Like a regular compiler, the mC compiler is divided into 3 main parts: front-end, back-end, and a core in-between.
The front-end's task is to validate a given input using syntactic and semantic checks.
The syntactic checking is done by the *parser* which, on success, generates an abstract syntax tree (AST).
This tree data structure is mainly used for semantic checking, although one can also apply transformations on it.
Moving on, the AST is translated to the compiler's intermediate representation (IR) and passed to the core.
Invalid inputs cause errors to be reported.
The core provides infrastructure for running analyses and transformations on the IR.
These analyses and transformation are commonly used for optimisation.
Additional data structures, like the control flow graph (CFG), are utilised for this phase.
Next, the (optimised) IR is passed to the back-end.
The back-end translates the platform *independent* IR code to platform *dependent* assembly code.
An assembler converts this code to *object code*, which is finally crafted into an executable by the linker.
For these last two steps, GCC is used — referred to as *back-end compiler* in this context.
The mC compiler is implemented using modern C (or C++) adhering to the C11 (or C++17) standard.
## Milestones
1. **Parser**
- Inputs are accepted / rejected correctly (syntax only).
- Syntactically invalid inputs result in a meaningful error message containing the corresponding source location.
- An AST is constructed for valid inputs.

§ Exercise task a
Transcribe the compiler overview word for word, everything from "These analyses and" down to "platform *dependent* assembly code.".
The entries that follow are unrelated to the compiler overview.

§ Record list
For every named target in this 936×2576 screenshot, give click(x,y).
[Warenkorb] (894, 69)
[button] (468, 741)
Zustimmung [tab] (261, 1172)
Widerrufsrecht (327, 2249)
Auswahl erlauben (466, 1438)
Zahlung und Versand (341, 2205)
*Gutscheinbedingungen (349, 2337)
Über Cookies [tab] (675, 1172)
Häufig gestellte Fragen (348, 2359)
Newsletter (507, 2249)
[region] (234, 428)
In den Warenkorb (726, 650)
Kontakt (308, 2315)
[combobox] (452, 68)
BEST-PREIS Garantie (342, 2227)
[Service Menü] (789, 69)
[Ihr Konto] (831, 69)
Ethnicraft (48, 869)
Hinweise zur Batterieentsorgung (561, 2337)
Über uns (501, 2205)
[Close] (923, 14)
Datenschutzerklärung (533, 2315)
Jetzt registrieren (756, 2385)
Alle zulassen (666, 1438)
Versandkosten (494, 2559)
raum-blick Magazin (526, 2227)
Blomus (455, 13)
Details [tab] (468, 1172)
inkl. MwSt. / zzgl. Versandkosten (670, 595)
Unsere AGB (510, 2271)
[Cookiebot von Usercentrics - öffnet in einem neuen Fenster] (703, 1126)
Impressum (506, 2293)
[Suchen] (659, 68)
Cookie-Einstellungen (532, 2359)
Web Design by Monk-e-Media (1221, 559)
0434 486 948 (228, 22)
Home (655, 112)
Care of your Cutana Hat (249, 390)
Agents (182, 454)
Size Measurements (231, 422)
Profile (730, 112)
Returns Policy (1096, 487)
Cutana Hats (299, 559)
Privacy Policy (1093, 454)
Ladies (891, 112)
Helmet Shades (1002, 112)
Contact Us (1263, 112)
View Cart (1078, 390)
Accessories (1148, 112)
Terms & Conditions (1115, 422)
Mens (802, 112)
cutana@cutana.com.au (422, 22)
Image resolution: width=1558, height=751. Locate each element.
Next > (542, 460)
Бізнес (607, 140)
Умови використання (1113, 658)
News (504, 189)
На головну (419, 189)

§ Exercise task b
In the entries, rewrite everything from the line containing "Über uns (501, 2205)" down to the line containing "Agents (182, 454)", putting "Blog" in place of "Magazin" and leaving all else unchanged. Return only those lines.

§ Exercise result a
These analyses and transformation are commonly used for optimisation.
Additional data structures, like the control flow graph (CFG), are utilised for this phase.
Next, the (optimised) IR is passed to the back-end.
The back-end translates the platform *independent* IR code to platform *dependent* assembly code.

§ Exercise result b
Über uns (501, 2205)
[Close] (923, 14)
Datenschutzerklärung (533, 2315)
Jetzt registrieren (756, 2385)
Alle zulassen (666, 1438)
Versandkosten (494, 2559)
raum-blick Blog (526, 2227)
Blomus (455, 13)
Details [tab] (468, 1172)
inkl. MwSt. / zzgl. Versandkosten (670, 595)
Unsere AGB (510, 2271)
[Cookiebot von Usercentrics - öffnet in einem neuen Fenster] (703, 1126)
Impressum (506, 2293)
[Suchen] (659, 68)
Cookie-Einstellungen (532, 2359)
Web Design by Monk-e-Media (1221, 559)
0434 486 948 (228, 22)
Home (655, 112)
Care of your Cutana Hat (249, 390)
Agents (182, 454)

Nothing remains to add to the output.